Research: Prior exposure increases perceived accuracy of fake news
by Gordon Pennycook, Tyrone D Cannon, David G Rand
Posted December 11,2020
The 2016 U.S. presidential election brought considerable attention to the phenomenon of “fake news”: entirely fabricated and often partisan content that is presented as factual. Here we demonstrate one mechanism that contributes to the believability of fake news: fluency via prior exposure. Using actual fake-news headlines presented as they were seen on Facebook, we show that even a single exposure increases subsequent perceptions of accuracy, both within the same session and after a week.

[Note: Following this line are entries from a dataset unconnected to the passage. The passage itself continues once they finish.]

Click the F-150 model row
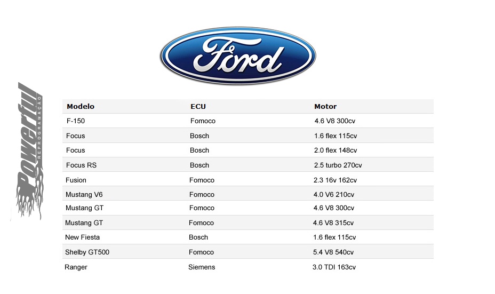 pyautogui.click(x=248, y=121)
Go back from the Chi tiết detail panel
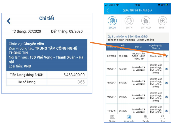173x124 pixels. click(9, 21)
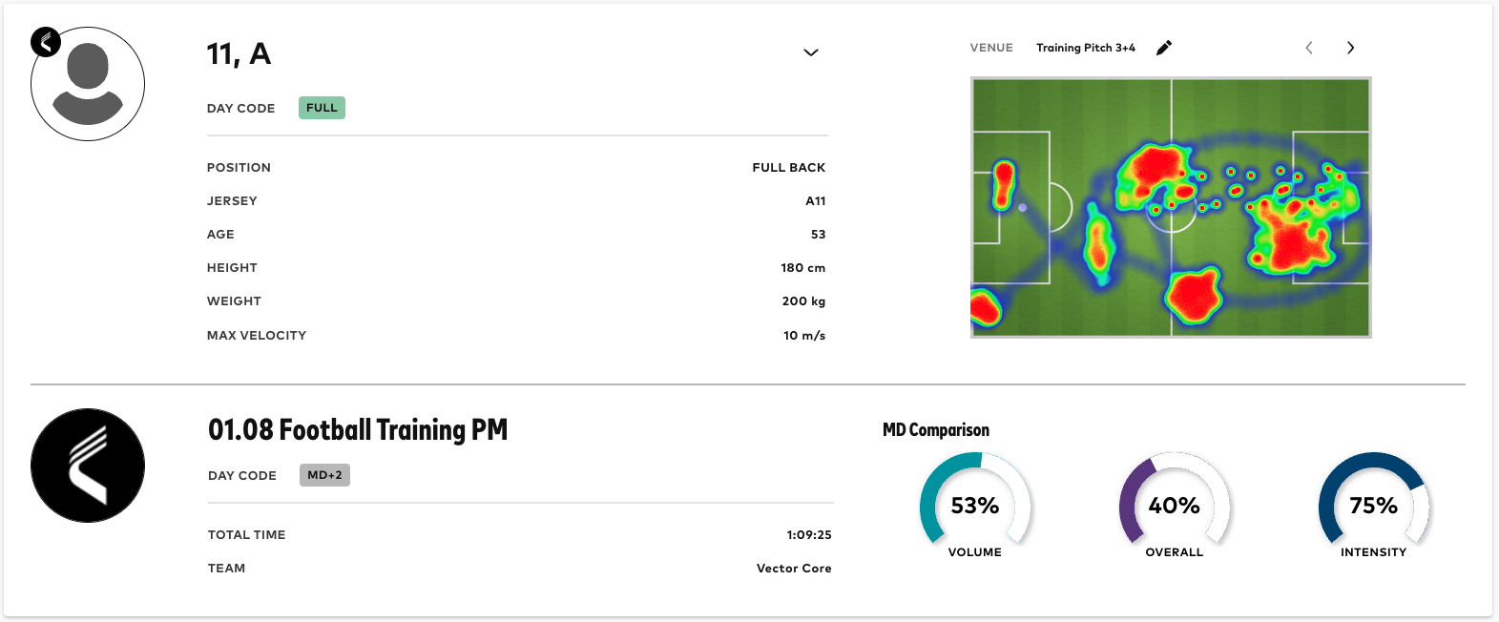Open the venue edit pencil icon

coord(1163,47)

Moreover, this “illusory truth effect” for fake-news headlines occurs despite a low level of overall believability and even when the stories are labeled as contested by fact checkers or are inconsistent with the reader’s political ideology. These results suggest that social media platforms help to incubate belief in blatantly false news stories and that tagging such stories as disputed is not an effective solution to this problem. It is interesting, however, that we also found that prior exposure does not impact entirely implausible statements (e.g., “The earth is a perfect square”). These observations indicate that although extreme implausibility is a boundary condition of the illusory truth effect, only a small degree of potential plausibility is sufficient for repetition to increase perceived accuracy.
As a consequence, the scope and impact of repetition on beliefs is greater than has been previously assumed. More…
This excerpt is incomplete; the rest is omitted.